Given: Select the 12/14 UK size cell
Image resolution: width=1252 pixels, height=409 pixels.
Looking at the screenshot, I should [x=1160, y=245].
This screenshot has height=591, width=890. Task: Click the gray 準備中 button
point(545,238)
==
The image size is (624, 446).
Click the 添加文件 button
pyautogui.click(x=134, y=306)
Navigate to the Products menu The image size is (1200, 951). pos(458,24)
==
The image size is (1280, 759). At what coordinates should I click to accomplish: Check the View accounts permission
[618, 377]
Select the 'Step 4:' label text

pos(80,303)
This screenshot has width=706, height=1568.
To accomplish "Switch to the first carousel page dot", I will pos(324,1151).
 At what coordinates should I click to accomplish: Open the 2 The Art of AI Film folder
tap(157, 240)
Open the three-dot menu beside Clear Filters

**Directions for this task**
If a line in the material contains the word "menu", copy that line.

**Exercise solution**
Navigate to the Products menu The image size is (1200, 951). pos(458,24)
Open the three-dot menu beside Clear Filters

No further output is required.